Northrop Grumman and the maker of Airbus planes beat out Boeing Co to win a US$35 billion government contract to build military refueling planes, the US Air Force said on Friday.
The selection of Los Angeles-based Northrop Grumman and its Paris-based partner, European Aeronautic Defense and Space Co (EADS), came as a surprise to Wall Street.
It is a big blow to Chicago-based Boeing, which has been supplying refueling tankers to the Air Force for nearly 50 years and had been widely expected to win the deal.
PHOTO: AP
The contract positions EADS to break into the US military market in a big way. And it opens up a huge new business opportunity for Northrop Grumman.
In after-hours trading, shares of Northrop climbed US$3.74 to US$82.37, while Boeing's stock price fell US$2.59 to US$80.10.
The Air Force has estimated the tanker contract will be worth between US$30 billion and US$40 billion over 10 to 15 years. It is the first of three deals that could eventually be worth as much as US$100 billion over 30 years to replace the entire Air Force fleet of nearly 600 refueling tankers.
As the winners of the first award, EADS and Northrop will be in a strong position to win the two follow-on deals, analysts believe.

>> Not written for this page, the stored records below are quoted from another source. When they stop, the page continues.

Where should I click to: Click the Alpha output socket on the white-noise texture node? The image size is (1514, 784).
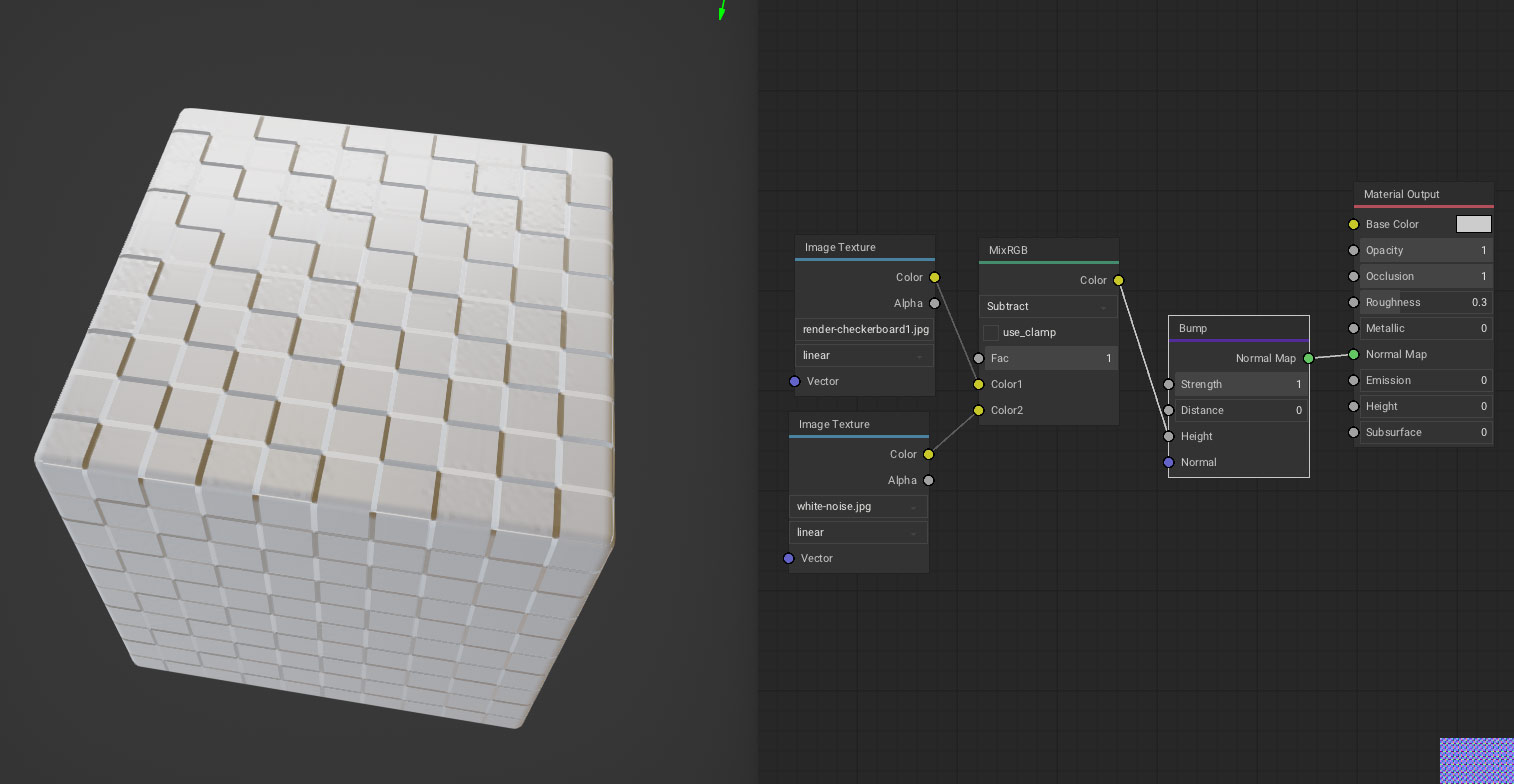point(928,480)

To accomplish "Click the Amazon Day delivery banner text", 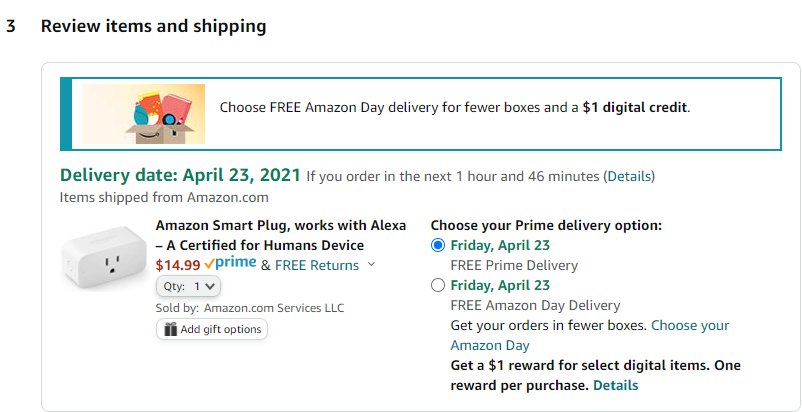I will pyautogui.click(x=455, y=106).
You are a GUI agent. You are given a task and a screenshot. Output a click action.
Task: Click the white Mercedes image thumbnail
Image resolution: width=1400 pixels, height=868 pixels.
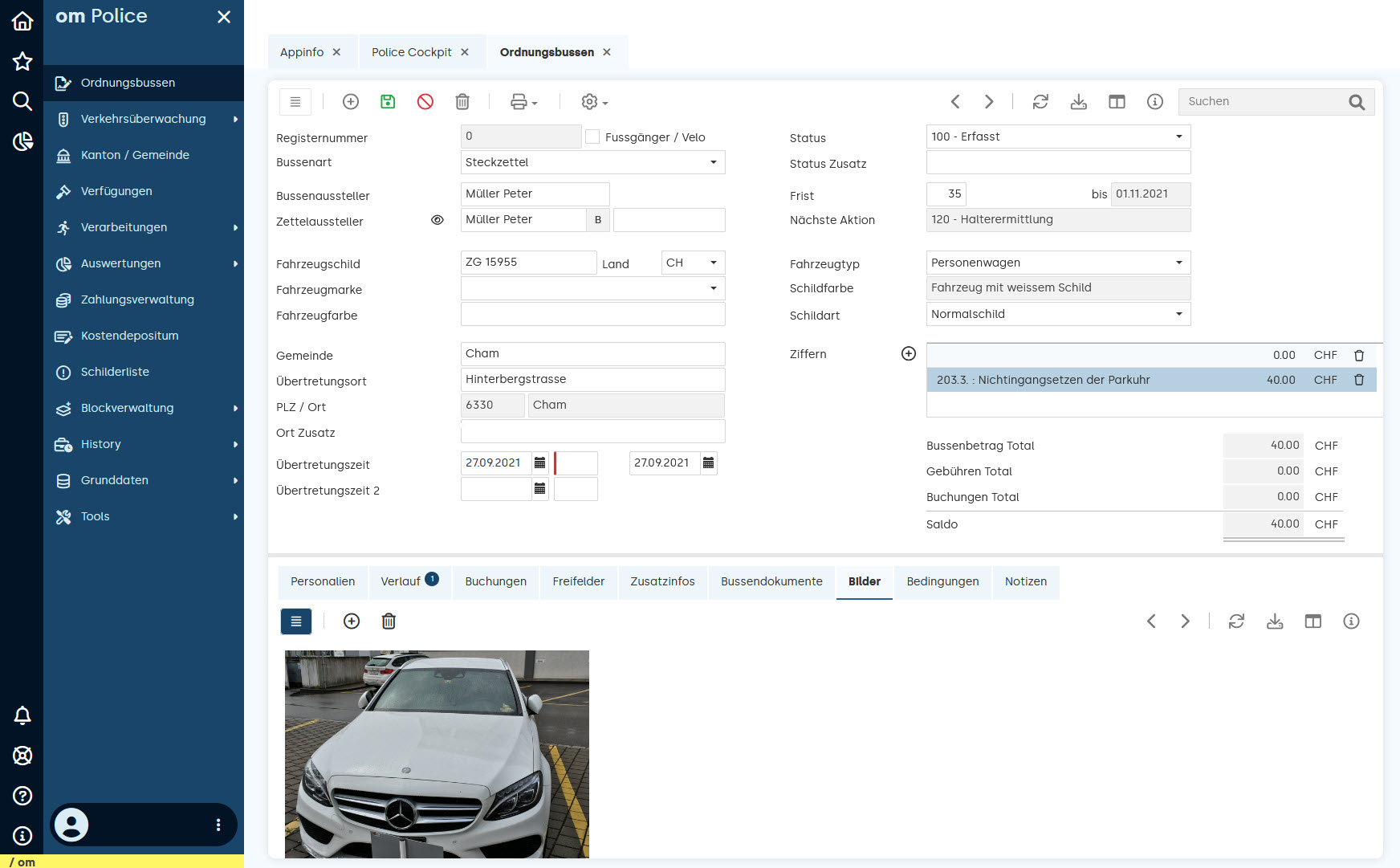pos(437,753)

Military officials say the Air Force is long overdue to replace its air-to-air refueling tankers, which allow fighter jets and other aircraft to refuel without landing. The service currently flies 531 Eisenhower-era tankers and another 59 tankers built in the 1980s by McDonnell Douglas, now part of Boeing.
But the new contract has emerged as a major test for the Air Force, which is trying to rebuild a tattered reputation after a procurement scandal in 2003 sent a top Air Force acquisition official to prison for conflict of interest and led to the collapse of an earlier tanker contract with Boeing.
The tanker deal is also certain to become a flashpoint in a heated debate over the military's use of foreign contractors since Boeing painted the competition as a fight between a US company and its European rival. The Chicago-based company is expected to protest the decision.
The EADS/Northrop Grumman team plans to perform its final assembly work in Mobile, Alabama, although the underlying plane would mostly be built in Europe. And it would use General Electric engines built in North Carolina and Ohio. Northrop Grumman, which is based in Los Angeles, estimates a Northrop/EADS win would produce 2,000 new jobs in Mobile and support 25,000 jobs at US suppliers.